Responding to what they called “a pattern of labor abuses by Nissan against its predominantly African-American workforce in Mississippi," last week Nissan workers filed a petition with the National Labor Relations Board seeking a union election at the company’s Canton plant—one of only three Nissan facilities in the world, including two in Tennessee,  where workers are not represented by a union. 

Nissan employees’ move to form a union comes four months after the historic “March on Mississippi,” when former Sierra Club President Aaron Mair joined more than 5,000 workers and civil-right activists in demanding that the company respect workers’ rights.  The march was the largest civil rights march in Mississippi since the height of the civil rights movement. 

According to the UAW, the union the workers are seeking to have represent them, the company responded to the march by escalating its anti-union campaign of threats and intimidation.

Many workers in Canton make less than $15 an hour and report that they are in many cases forced to work for years as temporary employees and are denied vacation, health, sick time benefits – or any sort of upward mobility.

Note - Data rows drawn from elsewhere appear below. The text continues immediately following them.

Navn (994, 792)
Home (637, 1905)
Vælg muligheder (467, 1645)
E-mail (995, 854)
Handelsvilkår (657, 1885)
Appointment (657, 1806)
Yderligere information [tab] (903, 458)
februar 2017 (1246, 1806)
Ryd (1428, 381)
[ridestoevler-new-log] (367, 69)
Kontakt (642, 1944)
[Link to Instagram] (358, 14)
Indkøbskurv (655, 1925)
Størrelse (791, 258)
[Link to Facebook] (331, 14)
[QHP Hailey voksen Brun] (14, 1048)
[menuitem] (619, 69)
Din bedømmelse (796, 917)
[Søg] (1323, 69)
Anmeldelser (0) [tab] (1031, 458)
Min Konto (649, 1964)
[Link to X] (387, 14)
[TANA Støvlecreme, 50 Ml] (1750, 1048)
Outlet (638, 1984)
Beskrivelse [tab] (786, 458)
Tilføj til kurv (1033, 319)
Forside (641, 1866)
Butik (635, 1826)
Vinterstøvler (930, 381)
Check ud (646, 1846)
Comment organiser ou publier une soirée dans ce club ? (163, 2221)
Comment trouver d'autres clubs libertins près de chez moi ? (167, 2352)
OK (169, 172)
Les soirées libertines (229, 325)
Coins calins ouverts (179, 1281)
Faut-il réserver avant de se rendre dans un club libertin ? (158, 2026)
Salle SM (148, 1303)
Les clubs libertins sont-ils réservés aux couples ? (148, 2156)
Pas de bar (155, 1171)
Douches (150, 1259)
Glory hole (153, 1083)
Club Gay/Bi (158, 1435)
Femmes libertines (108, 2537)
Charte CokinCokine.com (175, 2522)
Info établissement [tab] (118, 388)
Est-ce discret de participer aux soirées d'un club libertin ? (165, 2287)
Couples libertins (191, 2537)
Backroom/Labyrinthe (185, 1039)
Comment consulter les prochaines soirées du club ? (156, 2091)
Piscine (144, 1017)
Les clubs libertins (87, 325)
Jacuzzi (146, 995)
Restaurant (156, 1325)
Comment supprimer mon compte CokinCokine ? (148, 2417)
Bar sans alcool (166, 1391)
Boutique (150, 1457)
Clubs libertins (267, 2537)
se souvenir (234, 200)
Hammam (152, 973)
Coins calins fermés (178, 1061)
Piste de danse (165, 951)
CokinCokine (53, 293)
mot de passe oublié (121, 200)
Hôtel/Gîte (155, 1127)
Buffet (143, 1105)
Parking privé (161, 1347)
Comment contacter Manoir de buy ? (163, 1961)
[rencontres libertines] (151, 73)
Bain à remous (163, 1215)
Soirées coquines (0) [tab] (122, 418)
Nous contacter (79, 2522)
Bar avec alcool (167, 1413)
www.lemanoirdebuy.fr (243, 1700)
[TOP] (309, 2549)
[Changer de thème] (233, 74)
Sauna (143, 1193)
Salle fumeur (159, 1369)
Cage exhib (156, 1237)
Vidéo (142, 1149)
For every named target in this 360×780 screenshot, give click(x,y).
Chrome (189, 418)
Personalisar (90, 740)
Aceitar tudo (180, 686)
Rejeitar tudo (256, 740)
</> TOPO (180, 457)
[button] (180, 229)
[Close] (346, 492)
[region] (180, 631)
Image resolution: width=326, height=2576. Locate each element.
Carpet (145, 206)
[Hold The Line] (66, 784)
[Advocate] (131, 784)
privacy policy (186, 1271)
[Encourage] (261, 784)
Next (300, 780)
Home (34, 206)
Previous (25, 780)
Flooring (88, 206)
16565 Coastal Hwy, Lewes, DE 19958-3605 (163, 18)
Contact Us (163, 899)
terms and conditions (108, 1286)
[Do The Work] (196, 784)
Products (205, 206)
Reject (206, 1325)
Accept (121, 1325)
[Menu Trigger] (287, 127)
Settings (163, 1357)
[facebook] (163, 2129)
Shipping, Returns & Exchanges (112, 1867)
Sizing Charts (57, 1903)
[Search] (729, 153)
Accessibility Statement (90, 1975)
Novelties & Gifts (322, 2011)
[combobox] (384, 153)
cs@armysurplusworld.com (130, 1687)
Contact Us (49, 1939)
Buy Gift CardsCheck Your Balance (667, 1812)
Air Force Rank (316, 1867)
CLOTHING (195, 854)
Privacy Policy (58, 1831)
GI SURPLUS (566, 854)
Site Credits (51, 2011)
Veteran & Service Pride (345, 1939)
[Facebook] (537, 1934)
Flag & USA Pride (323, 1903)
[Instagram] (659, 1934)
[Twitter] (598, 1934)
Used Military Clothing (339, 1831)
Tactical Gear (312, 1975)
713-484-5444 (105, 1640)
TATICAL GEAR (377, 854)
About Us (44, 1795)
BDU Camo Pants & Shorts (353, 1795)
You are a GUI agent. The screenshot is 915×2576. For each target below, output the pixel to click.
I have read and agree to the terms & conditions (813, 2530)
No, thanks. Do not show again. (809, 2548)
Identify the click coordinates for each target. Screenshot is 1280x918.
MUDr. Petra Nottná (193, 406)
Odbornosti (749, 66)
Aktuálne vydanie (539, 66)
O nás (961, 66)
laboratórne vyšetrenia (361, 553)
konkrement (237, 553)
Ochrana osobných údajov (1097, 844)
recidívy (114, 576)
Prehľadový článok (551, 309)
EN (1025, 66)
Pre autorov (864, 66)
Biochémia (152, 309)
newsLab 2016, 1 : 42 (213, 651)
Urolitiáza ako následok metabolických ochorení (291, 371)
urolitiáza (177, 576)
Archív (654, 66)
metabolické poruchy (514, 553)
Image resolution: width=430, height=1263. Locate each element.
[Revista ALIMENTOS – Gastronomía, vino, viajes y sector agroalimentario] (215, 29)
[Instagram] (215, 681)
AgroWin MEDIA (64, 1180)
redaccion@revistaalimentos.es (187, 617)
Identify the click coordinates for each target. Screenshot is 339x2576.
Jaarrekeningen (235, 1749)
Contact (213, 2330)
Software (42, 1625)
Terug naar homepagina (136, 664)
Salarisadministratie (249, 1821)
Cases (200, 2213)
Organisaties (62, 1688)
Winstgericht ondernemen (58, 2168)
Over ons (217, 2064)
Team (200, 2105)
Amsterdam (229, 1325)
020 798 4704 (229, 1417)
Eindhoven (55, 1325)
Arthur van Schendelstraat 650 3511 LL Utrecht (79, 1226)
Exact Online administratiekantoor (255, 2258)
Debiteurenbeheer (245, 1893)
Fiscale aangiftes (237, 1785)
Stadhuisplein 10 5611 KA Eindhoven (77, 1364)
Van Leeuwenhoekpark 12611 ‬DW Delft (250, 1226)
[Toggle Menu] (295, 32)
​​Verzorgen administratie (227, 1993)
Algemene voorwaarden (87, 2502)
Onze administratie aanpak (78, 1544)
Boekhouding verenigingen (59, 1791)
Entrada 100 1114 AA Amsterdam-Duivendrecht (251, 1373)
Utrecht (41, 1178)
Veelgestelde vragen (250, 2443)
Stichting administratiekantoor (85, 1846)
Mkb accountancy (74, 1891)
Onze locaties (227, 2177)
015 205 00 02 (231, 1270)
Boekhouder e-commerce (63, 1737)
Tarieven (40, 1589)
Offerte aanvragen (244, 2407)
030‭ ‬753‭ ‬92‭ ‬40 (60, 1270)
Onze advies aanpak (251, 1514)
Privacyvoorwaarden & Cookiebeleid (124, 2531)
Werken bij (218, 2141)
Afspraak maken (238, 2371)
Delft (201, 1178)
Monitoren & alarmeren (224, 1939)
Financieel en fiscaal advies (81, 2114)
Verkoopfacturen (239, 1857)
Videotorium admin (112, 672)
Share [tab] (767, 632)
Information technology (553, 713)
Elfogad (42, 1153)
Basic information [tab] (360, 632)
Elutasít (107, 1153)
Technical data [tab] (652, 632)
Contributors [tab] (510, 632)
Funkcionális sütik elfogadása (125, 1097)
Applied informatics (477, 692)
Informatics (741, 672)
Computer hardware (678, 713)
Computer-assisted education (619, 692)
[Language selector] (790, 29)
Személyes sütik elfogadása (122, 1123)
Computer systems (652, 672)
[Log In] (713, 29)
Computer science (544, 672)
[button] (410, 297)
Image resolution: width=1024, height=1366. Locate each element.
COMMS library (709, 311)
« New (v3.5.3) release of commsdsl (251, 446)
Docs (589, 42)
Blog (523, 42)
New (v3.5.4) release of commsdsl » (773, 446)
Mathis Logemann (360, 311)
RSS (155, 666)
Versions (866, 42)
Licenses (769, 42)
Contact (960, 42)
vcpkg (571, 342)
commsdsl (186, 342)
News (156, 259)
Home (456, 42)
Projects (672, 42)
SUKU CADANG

Nissan makes the LEAF, an excellent electric vehicle, and in some ways the company has been a global leader in the move towards cleaner vehicles. But as Aaron Mair pointed out at the march, we can’t transition to a clean future on the backs of working people. Nissan is one of a number of foreign companies whose global workforces have union representation, but have chosen to base new manufacturing in so-called “right to work” states in the American south, where union organizing is extraordinarily difficult. As Hal Myerson pointed out in a recent article,

in their home countries, [Nissan and other European and Asian firms]...pay high wages and
are entirely and harmoniously unionized. In going to the South, however, they [pay] wages
and provid[e] benefits well beneath those that such firms as General Motors and Ford offer
their employees, and block workers’ attempts to unionize. They come to sell to the
American market and they come because the labor is cheap.

All but three of the former slave states of the south enacted so-called “right to work” legislation during the Jim Crow era. These laws, which forbid union membership as a condition of employment, have been steeped in the ideology of white supremacy since their inception. Early anti-union “right to work” efforts employed a rhetoric of racial slurs and stereotypes, and the nation’s first “right to work” campaign, in Texas, was closely associated with that state’s Ku Klux Klan. The institutionalization of these values through so-called “right to work” and voter suppression laws is now spreading from the south to the industrial heartland.  

Mair and others argue that appealing to white supremacy to degrade workplace democracy is all about maintaining the power of moneyed interests over working people of all races. The environmental movement has a very real interest in making sure our clean economy corporate champions don’t use racial inequality to support the pursuit of profits at the expense of democratic rights.  We simply can’t separate the degradation of the environment or the fruits of the clean energy economy from the exploitation of people based on race and class.

In a recent speech to the Texas AFL-CIO, Aaron Mair reminded attendees that the roots of the labor movement were grounded in organizing against slave labor. Mair said the labor movement is essential for workplace democracy, and workplace democracy is a prerequisite for political democracy.

Environmental protections, and an equal seat at the negotiating table, go hand in hand to create a safe environment and a just workplace.